Exercise aim ▸
In the abstract on sex-specific toxicity after paclitaxel treatment and cardiac radiotherapy, what dose of cardiac irradiation were the mice given?

Selected passage ▸
Sex-Specific Differences in Toxicity Following Systemic Paclitaxel Treatment and Localized Cardiac Radiotherapy.

Abstract

Simple SummaryThe objective of the present study was to investigate the impact of sex in the development of long-term toxicities affecting quality of life in cancer survivors after systemic paclitaxel treatment and cardiac irradiation. Sex-specific differences may affect tumor biology, drug pharmacokinetics and dynamics, and response to local treatment such as radiation therapy (RT). However, sex is rarely taken into consideration when administering cancer therapies. Interestingly, female mice are protected from paclitaxel-induced neurotoxicity as well as from radiotherapy-induced cardiotoxicity, and deficiency in the small GTPase RhoB reversed the protection in females but not in males. In conclusion, our results are the first to identify sex- and organ-specific responses to systemic paclitaxel administration and localized RT. These results may have important implications for the management of cancer patients and implementation of personalized medicine in oncology.The impact of sex in the development of long-term toxicities affecting the quality of life of cancer survivors has not been investigated experimentally. To address this issue, a series of neurologic and cardiologic endpoints were used to investigate sex-based differences triggered by paclitaxel treatment and radiotherapy exposure. Male and female wild-type (WT) mice were treated with paclitaxel (150 and 300 mg/kg) administered weekly over 6 weeks or exposed to 19 Gy cardiac irradiation. Cohorts were analyzed for behavioral and neurobiologic endpoints to assess systemic toxicity of paclitaxel or cardiovascular endpoints to assess radiotherapy toxicity. Interestingly, female WT mice exhibited enhanced tolerance compared to male WT mice regardless of the treatment regimen. To provide insight into the possible sex-specific protective mechanisms, rhoB-deficient animals and elderly mice (22 months) were used with a focus on the possible contribution of sex hormones, including estrogen. In females, RhoB deficiency and advanced age had no impact on neurocognitive impairment induced by paclitaxel but enhanced cardiac sensitivity to radiotherapy. Conversely, rhoB-deficiency protected males from radiation toxicity. In sum, RhoB was identified as a molecular determinant driving estrogen-dependent cardioprotection in female mice, whereas neuroprotection was not sex hormone dependent. To our knowledge, this study revealed for the first time sex- and organ-specific responses to paclitaxel and radiotherapy.

Supplied records ▸
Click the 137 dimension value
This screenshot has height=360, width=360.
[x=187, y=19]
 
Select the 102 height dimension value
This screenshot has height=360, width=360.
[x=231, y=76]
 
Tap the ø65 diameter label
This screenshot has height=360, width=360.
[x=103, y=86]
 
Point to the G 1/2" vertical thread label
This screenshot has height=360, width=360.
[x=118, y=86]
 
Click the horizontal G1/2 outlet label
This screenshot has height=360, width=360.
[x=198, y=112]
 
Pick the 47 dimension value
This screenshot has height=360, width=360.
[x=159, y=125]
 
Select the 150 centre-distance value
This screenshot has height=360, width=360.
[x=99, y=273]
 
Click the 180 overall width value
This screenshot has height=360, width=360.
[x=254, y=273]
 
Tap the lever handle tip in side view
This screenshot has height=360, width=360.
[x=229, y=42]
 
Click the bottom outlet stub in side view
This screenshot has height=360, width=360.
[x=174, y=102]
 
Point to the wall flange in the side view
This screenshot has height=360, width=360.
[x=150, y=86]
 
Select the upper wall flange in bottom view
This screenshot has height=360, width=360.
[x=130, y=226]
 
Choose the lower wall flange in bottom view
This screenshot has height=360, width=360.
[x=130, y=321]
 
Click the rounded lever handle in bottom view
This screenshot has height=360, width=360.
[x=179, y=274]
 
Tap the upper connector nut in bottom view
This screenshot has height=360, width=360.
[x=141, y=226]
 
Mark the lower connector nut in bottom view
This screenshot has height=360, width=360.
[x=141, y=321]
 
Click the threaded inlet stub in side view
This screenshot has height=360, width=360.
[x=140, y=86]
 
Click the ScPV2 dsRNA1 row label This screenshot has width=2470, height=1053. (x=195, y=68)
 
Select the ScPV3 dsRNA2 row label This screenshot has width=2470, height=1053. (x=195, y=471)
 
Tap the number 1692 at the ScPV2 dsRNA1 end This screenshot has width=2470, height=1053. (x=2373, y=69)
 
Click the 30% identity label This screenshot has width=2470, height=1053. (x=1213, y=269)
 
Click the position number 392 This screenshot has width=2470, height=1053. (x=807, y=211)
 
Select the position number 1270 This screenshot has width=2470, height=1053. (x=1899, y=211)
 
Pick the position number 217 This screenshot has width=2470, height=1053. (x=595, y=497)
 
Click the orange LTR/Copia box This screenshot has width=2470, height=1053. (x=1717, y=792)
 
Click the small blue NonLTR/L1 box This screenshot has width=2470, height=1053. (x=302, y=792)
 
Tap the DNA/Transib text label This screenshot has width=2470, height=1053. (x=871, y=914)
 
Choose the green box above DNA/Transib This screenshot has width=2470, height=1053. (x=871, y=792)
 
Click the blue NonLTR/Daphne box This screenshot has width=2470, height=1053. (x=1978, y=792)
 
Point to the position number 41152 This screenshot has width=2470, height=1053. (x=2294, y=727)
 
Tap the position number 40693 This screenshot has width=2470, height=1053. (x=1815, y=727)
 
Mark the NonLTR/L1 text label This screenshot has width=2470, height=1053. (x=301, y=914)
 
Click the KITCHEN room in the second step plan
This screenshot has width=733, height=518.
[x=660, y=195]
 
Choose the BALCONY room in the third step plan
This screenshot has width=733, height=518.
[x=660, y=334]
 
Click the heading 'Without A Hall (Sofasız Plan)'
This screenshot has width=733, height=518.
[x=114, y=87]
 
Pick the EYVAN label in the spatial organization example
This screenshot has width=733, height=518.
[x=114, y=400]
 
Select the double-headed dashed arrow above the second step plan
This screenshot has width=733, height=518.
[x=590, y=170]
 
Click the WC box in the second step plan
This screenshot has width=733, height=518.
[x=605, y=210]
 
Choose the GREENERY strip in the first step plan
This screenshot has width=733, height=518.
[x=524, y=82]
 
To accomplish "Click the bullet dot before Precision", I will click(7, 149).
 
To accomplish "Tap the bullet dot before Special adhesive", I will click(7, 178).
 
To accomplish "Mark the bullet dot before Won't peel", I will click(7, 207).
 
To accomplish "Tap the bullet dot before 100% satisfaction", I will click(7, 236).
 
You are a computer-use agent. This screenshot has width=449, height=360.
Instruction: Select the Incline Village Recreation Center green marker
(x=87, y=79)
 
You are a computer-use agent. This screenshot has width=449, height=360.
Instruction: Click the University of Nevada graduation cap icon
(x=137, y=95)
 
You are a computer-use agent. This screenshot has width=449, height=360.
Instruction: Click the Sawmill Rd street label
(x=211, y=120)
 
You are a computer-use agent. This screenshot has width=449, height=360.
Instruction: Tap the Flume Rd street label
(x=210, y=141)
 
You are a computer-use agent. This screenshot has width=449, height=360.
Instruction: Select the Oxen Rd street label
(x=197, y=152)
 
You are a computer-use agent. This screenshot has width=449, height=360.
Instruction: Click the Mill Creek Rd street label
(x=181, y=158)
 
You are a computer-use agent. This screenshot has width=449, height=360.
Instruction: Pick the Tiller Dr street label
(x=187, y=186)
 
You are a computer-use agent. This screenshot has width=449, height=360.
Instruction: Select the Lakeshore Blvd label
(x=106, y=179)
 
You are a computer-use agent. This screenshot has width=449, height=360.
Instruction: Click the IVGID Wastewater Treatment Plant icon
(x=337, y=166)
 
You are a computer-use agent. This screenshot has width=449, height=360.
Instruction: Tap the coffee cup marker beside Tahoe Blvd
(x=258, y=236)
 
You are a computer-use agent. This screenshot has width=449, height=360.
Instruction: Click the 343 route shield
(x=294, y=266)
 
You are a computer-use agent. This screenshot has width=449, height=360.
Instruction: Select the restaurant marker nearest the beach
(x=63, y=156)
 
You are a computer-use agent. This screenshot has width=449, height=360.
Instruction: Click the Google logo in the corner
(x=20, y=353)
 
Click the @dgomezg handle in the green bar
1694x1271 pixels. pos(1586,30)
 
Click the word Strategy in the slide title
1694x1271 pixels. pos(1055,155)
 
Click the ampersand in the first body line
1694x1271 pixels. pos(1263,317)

Response below ▸
19 Gy